By Keeley Sheehan
I’m not worried about the future of journalism.
Two summers ago I interned at the Lockport Union Sun and Journal. I spent about three weeks of that time holed up in the attic of the Niagara County Historical Society. That summer marked Niagara County’s bicentennial and I was working on a special insert for the paper, “200 Years, 200 Faces.”
I searched through countless dusty filing cabinets, looking for bits and pieces about famous names from Niagara County’s last 200 years, everything from Abdullah, the Olympic race horse from Ontario, to supermodel Kim Alexis, to three of the area’s most illustrious hermits.
I can’t give you a link to the whole thing because there isn’t one – the insert was never made available online.

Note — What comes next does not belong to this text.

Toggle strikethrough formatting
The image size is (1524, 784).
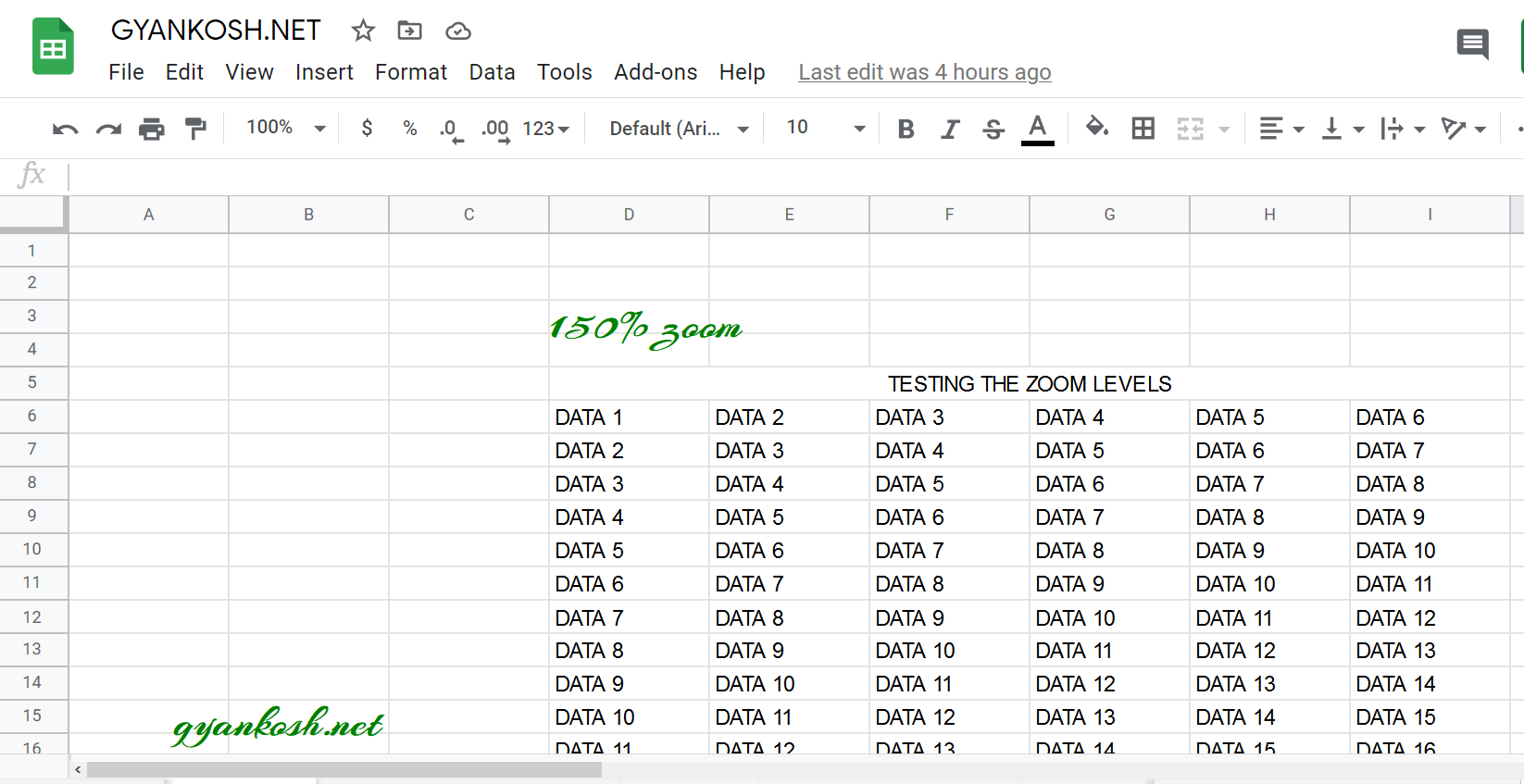click(993, 129)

Saying that newspapers are dying not only seems simplistic, it sounds like a cop-out, or an easy way to overlook the fact that while the Internet may be dominating, nothing can replace basic research and writing skills. Does the field need a facelift? Yes. Should we send for a body bag? I don’t think so.
From working at the Union Sun, I learned that people still care about local news, and they don’t mind physically picking up a paper to get it. While one can easily turn to the Internet for to-the-minute updates on national stories, there’s a sense of community to picking up a local paper to read about last night’s town council meeting. Or hermits.